Sampling of comments from Monday:
"and we care why??"
"Any woman who is a sports reporter should NOT be upset over this behavior from the Jets. Most of these women dress inappropriately at the events they are covering. As Dan said above, men are hardwired this way. And he's absolutely right....if women don't want men looking at them or making comments, stop wearing tight-fitting, low-cut blouses and short skirts! Dress professionally!!"
"The NFL requires the players to handle themselves accordingly........why don't we hold the reporters the same? What do you expect a bunch of guys who hit each other for a living with a ton of testosterone to do when she is dressed like that on the sidelines? Give me a break! If someone was really harassing her then yes someone should do something. She doesn't even think anything was a big deal.....it was most likely other reporters that were not getting the attention they wanted. More power to her for getting more face time and interviews with the players."
"I'm a woman and an avid sports fan and I think the Jets players are wrong but should not be punished. After all, a woman has to be aware that she is entering a locker room full of hormonal men who are just being macho. If a man came into a locker room of teenage or college aged ladies we would be hooting and hollering and checking out his goods as well. On the flip side, as a reporter you have the best of both worlds 'cause you can check the goods out, get them on camera and interview the hottest jock in the locker room."

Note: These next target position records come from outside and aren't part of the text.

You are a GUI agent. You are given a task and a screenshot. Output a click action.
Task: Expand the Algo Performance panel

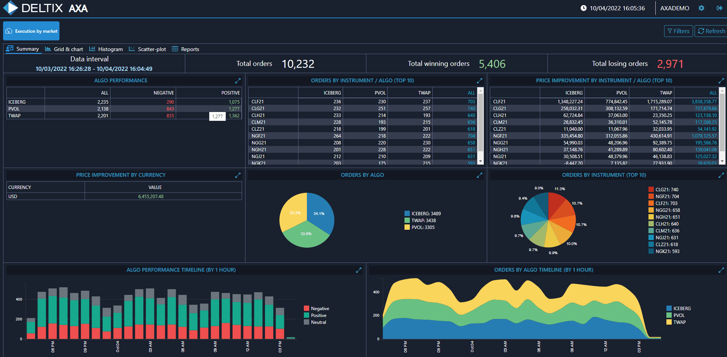click(x=238, y=81)
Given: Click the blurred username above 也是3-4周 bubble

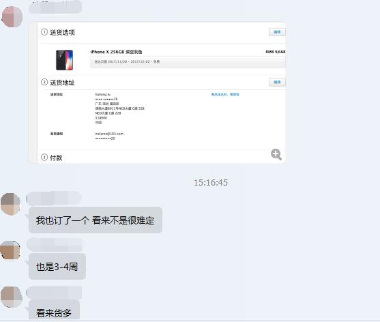Looking at the screenshot, I should [55, 245].
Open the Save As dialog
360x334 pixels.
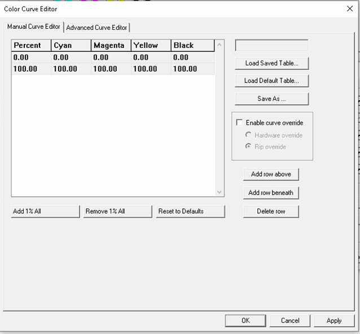coord(271,99)
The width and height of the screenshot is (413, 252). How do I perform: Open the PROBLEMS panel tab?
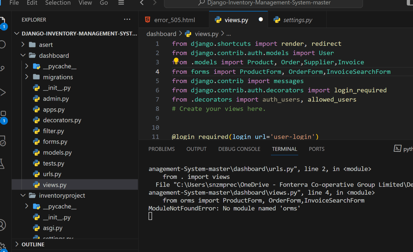161,149
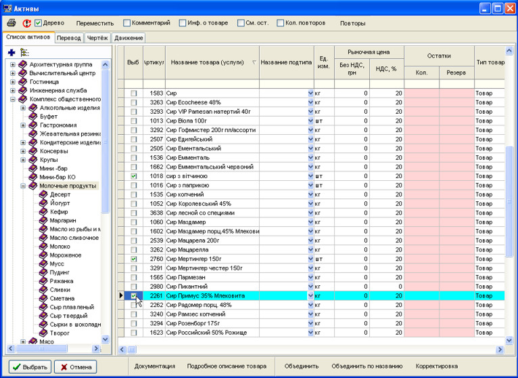Open the Движение tab
This screenshot has width=518, height=378.
pos(128,38)
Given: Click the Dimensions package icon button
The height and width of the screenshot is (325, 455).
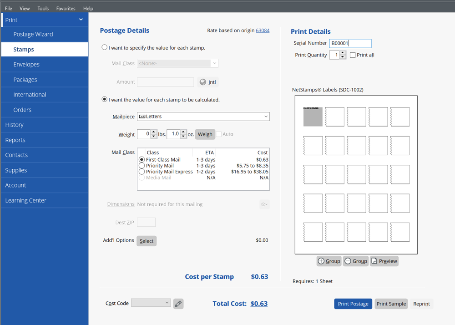Looking at the screenshot, I should pos(264,204).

"The NFL needs to require sensitivity training to all teams and especially first year players. The NFL also owes Inez Sainz an apology. The NFL has to investigate all NFL teams for this kind of behavior because it is obvious that female reporters don't always report these incidents for fear of reprisal. The NFL's image is paramount and they can't afford the backlash from this."
"She reminds me of those people that work out with heels and makeup at the gym... guess what lady you stick out like a sore thumb. Also when those clothes are so tight they are calling for comments, so you asked for it. It's ridiculous that this is even a story!"
Why don't you send Mark Sanchez to college women's locker [room].
They would scream, whistle and remark what they would love to do to him but yet he would brush it of with the smile just like any other handsome guy. Women have to understand that equality means equality in every aspect of life. No double standard. Also men's locker [rooms] means men's, not coed.
Check this reporter "page" she is all about her getting more exposure and benefiting from this situation. Sad
"Google her name and check out the number of photos available. Any woman that would subject herself to that many lurid photo opportunities knows exactly what she's doing!!"
"One thing that I think many of you critics are forgetting is that it is most likely a man that hired her for her position. It is also not unlikely that her wardrobe is not comprised of the stuff hanging in her own closet. The men hire the beautiful women to attract men during slow game times on TV. The women are attractive, so it is more likely that they will be flirted with. What is wrong with millionaires that are being paid to practice showing some professionalism? And hooting when you walk into a room to do your job is unnerving and offensive. I listened on the radio to some guy waxing nostalgic about being a teen reporter for an old newspaper. It was so homey and dreamy, until he talked about the teenage copy girls getting hooted at the entire time they were trying to do their job in the copy room. Thank you Adults."